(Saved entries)
————

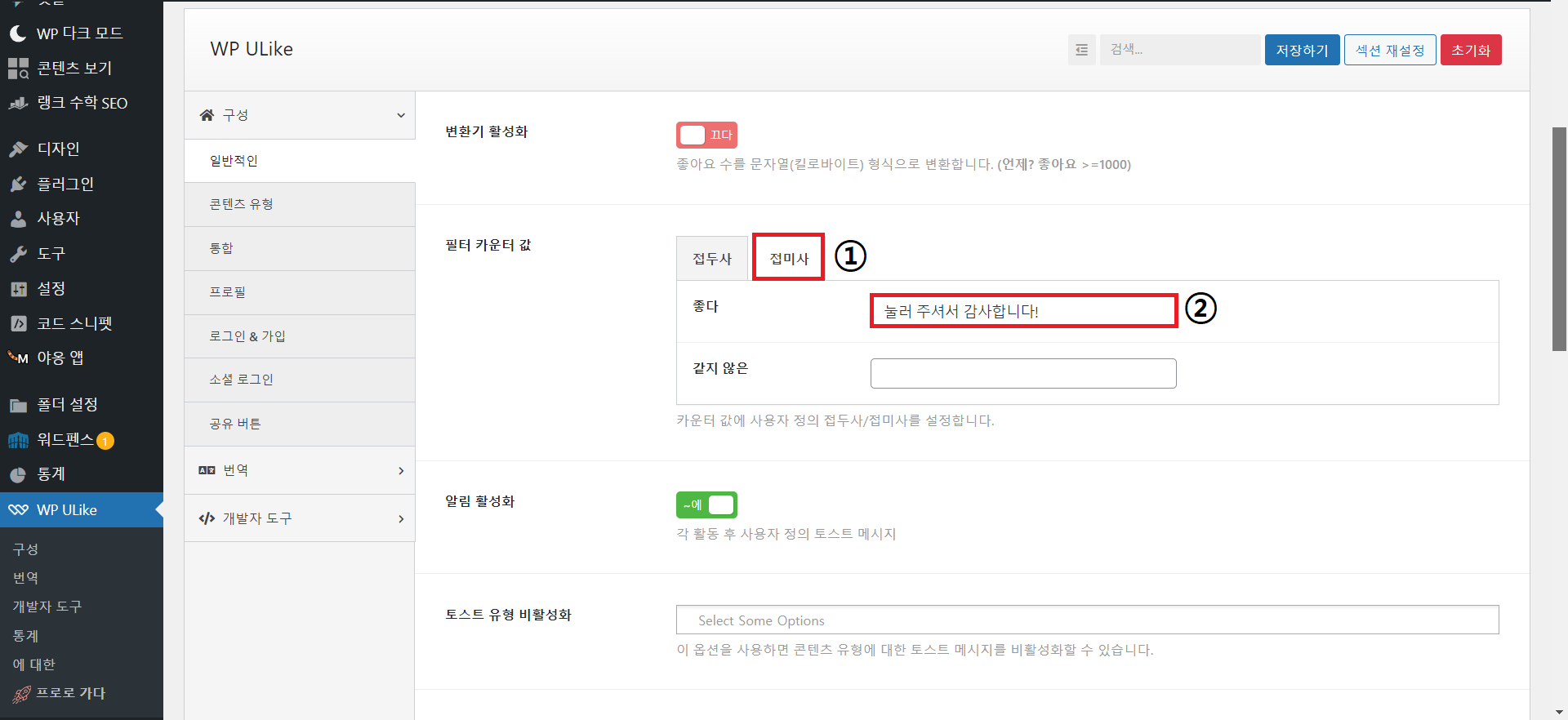This screenshot has width=1568, height=720.
Task: Select the 접미사 tab
Action: pos(789,259)
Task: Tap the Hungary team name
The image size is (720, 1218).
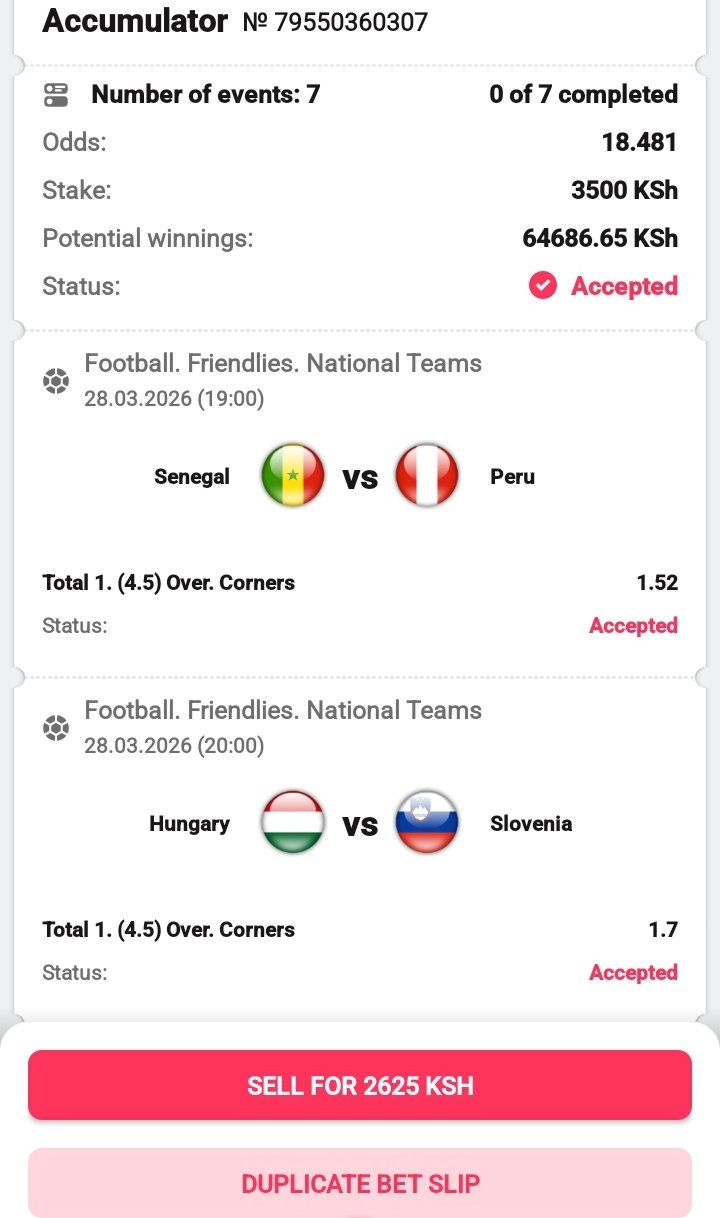Action: pyautogui.click(x=189, y=824)
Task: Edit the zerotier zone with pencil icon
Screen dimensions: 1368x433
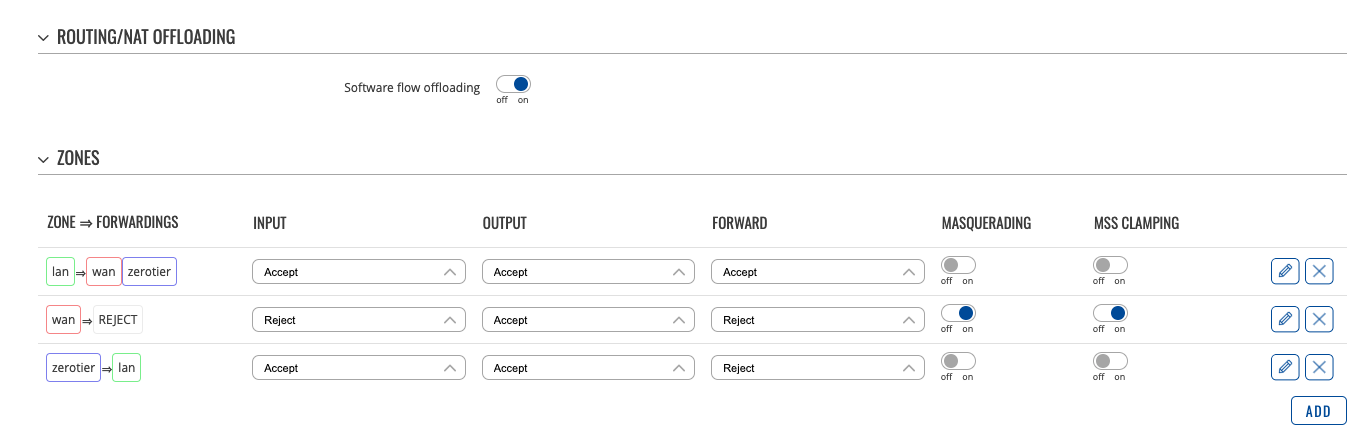Action: click(1285, 367)
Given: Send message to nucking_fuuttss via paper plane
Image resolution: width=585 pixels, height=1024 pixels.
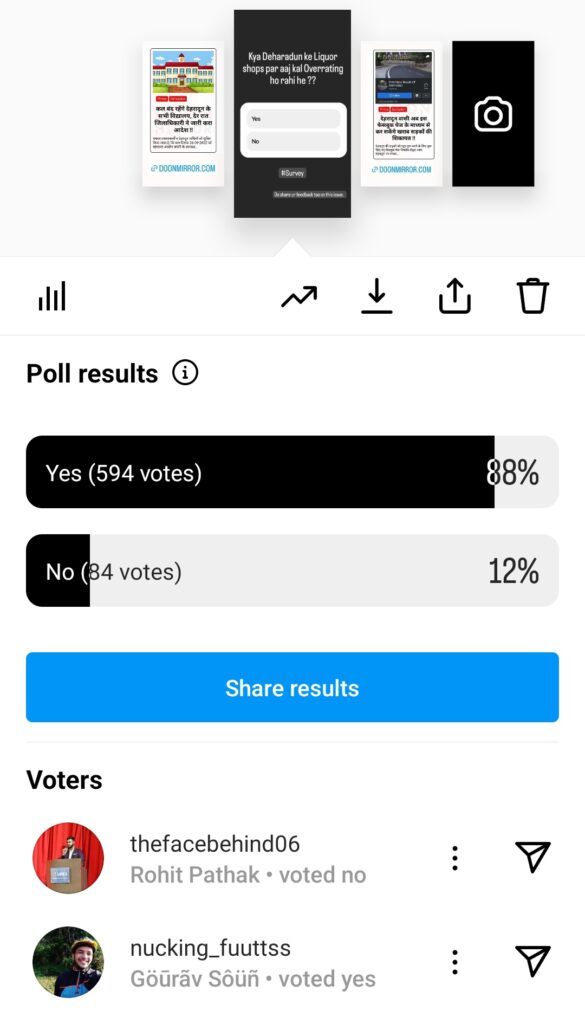Looking at the screenshot, I should [x=532, y=961].
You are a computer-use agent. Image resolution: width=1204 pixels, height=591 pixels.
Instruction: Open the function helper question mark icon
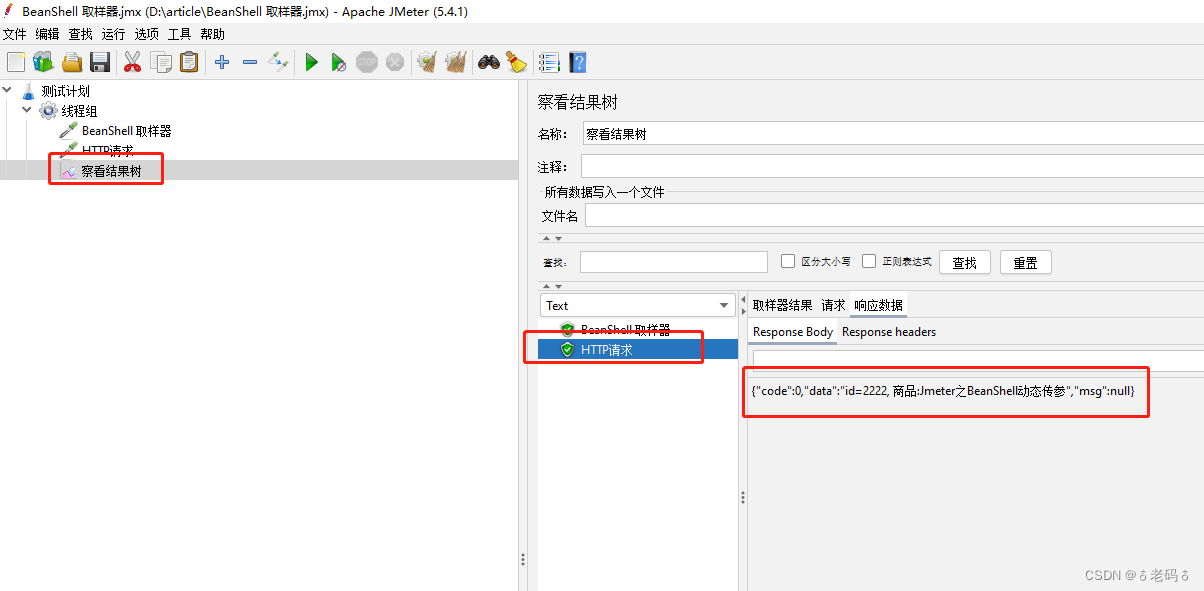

————

Description of the task:
Every line from the one with "You are a computer-use" through the end of the records is to be reproduced exactly, and the pictures are to be left out.

Answer box:
You are a computer-use agent. Image resolution: width=1204 pixels, height=591 pixels.
Instruction: Open the function helper question mark icon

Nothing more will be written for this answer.